BEGIN MATERIAL FOR THIS TASK

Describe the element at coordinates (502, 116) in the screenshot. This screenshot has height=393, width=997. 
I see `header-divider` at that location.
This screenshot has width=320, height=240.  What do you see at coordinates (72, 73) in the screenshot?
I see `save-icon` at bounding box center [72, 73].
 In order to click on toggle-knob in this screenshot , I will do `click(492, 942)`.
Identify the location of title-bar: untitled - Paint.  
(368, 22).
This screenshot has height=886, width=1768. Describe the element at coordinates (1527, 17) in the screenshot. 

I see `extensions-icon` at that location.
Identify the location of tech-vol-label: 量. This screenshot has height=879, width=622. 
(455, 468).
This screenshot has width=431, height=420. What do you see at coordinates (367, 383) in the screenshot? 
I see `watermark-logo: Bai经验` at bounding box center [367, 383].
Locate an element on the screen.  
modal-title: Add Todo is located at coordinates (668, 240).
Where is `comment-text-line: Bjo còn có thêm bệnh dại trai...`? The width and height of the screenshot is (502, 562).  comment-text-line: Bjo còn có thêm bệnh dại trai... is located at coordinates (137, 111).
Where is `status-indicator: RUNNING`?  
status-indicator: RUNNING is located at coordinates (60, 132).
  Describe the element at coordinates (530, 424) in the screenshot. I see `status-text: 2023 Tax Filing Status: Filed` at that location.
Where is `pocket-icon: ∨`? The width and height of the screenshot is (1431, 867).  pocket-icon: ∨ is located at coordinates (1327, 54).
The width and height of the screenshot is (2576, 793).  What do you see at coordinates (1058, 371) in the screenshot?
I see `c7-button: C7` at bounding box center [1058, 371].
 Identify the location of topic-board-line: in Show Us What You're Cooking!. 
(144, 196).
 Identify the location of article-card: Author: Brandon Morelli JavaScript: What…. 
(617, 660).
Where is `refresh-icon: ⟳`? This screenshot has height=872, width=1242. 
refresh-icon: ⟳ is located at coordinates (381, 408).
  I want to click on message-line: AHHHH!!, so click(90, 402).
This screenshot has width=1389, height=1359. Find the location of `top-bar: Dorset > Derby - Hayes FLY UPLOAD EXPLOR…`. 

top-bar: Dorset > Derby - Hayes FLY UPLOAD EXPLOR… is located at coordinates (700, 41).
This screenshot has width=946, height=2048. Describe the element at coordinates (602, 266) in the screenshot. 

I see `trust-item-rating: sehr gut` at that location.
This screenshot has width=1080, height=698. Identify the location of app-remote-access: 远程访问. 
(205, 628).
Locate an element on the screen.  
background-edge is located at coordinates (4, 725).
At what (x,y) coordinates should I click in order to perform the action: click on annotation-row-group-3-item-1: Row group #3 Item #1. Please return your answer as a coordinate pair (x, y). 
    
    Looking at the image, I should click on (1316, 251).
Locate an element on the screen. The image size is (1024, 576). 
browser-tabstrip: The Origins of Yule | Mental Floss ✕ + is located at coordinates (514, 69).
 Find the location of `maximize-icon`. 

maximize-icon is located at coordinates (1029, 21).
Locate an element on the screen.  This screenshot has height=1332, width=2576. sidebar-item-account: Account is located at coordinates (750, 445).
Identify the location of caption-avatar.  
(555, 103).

END MATERIAL FOR THIS TASK

Starting at the first line of the material and ending at the line containing "center [72, 73].", write those lines out again with "Describe" swapped for "Name" and everything else left as it is.

Name the element at coordinates (502, 116) in the screenshot. This screenshot has height=393, width=997. 
I see `header-divider` at that location.
This screenshot has width=320, height=240.  What do you see at coordinates (72, 73) in the screenshot?
I see `save-icon` at bounding box center [72, 73].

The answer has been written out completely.